Von Bernd Affenzeller
Report: Wie geht es der niederösterreichischen Bauwirtschaft?
Robert Jägersberger: Die Bauwirtschaft spürt Krisen immer mit einer gewissen zeitlichen Verzögerung. Projekte, die bereits in der Pipeline waren, werden fortgesetzt. Außerdem hat die öffentliche Hand auch ganz bewusst investiert. Aktionen wie die Kindergarteninitiative haben dem Baugewerbe sehr geholfen. Damit waren die Betriebe 2009 sehr gut ausgelastet und sind es auch heuer noch.

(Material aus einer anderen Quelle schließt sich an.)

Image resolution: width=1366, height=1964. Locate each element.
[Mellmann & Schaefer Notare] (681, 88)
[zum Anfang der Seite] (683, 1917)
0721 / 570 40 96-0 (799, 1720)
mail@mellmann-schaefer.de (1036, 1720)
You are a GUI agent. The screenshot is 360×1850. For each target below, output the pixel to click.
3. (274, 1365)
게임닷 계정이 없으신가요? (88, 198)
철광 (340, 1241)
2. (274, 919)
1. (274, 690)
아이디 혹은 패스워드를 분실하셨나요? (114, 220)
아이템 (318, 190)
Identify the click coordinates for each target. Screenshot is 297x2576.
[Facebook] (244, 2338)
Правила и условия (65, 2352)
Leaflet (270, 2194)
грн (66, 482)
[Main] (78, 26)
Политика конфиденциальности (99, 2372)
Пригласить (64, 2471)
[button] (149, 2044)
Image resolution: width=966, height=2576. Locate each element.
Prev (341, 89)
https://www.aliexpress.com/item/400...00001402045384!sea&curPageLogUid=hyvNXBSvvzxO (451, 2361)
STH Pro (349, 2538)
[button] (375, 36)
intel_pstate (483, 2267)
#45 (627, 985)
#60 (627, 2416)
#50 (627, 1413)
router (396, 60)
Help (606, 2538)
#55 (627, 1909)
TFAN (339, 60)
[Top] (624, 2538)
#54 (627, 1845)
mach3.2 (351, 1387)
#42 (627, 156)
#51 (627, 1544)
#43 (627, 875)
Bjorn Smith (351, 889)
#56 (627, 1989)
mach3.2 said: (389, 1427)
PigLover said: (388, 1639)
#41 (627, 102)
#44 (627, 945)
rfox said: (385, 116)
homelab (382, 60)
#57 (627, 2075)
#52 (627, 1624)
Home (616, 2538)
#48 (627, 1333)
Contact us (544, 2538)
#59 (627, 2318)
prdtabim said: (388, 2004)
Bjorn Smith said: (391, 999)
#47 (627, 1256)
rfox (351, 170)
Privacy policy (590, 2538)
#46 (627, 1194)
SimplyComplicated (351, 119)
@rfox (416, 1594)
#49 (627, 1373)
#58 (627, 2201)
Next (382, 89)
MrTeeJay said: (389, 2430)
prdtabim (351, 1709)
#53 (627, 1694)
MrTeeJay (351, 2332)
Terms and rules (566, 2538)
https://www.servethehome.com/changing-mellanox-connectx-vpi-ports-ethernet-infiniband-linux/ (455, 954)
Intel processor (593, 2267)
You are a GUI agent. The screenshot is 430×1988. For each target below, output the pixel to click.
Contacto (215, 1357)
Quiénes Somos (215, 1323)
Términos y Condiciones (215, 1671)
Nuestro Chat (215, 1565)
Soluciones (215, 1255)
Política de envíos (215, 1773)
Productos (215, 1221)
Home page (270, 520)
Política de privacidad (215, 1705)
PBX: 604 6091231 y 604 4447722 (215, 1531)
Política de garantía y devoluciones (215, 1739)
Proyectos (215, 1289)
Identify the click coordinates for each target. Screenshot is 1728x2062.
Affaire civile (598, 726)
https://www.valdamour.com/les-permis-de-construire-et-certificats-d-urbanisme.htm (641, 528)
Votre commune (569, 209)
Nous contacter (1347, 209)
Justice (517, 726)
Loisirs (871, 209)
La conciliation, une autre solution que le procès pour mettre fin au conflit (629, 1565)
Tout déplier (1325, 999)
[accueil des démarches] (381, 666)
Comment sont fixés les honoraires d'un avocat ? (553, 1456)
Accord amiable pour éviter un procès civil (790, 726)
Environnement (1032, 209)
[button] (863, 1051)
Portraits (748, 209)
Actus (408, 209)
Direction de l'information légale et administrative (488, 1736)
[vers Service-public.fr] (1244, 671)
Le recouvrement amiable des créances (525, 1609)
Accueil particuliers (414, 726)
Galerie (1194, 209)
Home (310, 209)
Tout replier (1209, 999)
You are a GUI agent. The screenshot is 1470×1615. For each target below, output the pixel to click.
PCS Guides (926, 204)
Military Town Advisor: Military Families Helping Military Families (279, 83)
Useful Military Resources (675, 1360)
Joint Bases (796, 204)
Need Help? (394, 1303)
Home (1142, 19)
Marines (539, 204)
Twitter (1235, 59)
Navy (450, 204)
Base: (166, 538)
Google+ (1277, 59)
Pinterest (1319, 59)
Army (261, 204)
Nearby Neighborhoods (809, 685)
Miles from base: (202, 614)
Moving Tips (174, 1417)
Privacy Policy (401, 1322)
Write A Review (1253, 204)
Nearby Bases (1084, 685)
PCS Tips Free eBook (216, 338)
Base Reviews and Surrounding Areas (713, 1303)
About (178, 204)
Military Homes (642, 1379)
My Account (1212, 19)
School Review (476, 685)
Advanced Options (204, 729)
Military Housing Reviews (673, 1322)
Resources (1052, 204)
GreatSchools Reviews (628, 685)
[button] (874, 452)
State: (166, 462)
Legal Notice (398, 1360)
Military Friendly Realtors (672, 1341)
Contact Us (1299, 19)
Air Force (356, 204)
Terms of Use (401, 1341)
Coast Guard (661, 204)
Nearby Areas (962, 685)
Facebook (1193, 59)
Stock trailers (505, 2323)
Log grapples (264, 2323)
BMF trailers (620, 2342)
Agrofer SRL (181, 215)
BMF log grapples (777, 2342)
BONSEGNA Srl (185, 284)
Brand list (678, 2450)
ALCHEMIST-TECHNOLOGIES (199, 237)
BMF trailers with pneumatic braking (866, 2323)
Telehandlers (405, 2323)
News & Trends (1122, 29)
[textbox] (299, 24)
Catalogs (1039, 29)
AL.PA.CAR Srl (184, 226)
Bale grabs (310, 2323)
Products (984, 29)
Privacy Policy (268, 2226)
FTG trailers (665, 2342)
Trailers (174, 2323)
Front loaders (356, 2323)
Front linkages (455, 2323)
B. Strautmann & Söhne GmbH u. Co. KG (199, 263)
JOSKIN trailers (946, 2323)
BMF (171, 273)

Report: Es bleibt aber festzuhalten, dass die wirklich schwierige Zeit für die Bauwirtschaft noch bevorsteht?
Jägersberger: Das ist sicher richtig. Die Auftragseingänge sind um mehr als sechs Prozent zurückgegangen.
Report: Laut aktuellen Zahlen von Statistik Austria ist der Bauproduktionswert von Jänner bis August um 3,2 Prozent zurückgegangen, in NÖ um 4,2 Prozent. Was sind die Gründe dafür?
Jägersberger: Niederösterreich hat in den letzten Jahren den Bauproduktionswert überdurchschnittlich gesteigert und deshalb in der Krise auch ein bisschen mehr verloren. Wir haben in den letzten Jahren einen sehr starken Fokus auf die Sanierung gelegt und mit Aktionen wie Einmalzuschüssen viel bewirkt.
Report: Kritiker bemängeln, dass die Sanierungsförderung hauptsächlich Mitnahmeeffekte generiert hätte?
Jägersberger: Das sehe ich anders. In Niederösterreich wurde der Landeszuschuss aufgrund der wirtschaftlichen Situation bis auf 20.000 Euro ausgeweitet. Das hat gemeinsam mit den Investitionsanreizen des Bundes eine Förderhöhe ergeben, die mehr generiert als lediglich Mitnahmeeffekte. Natürlich braucht man eine gewisse Grundbereitschaft zur Sanierung. Untersuchungen zeigen, dass weniger als zehn Prozent von sich aus sanieren, 20 Prozent überhaupt nicht für Sanierungen zu gewinnen sind und der große Rest nur über Anreize.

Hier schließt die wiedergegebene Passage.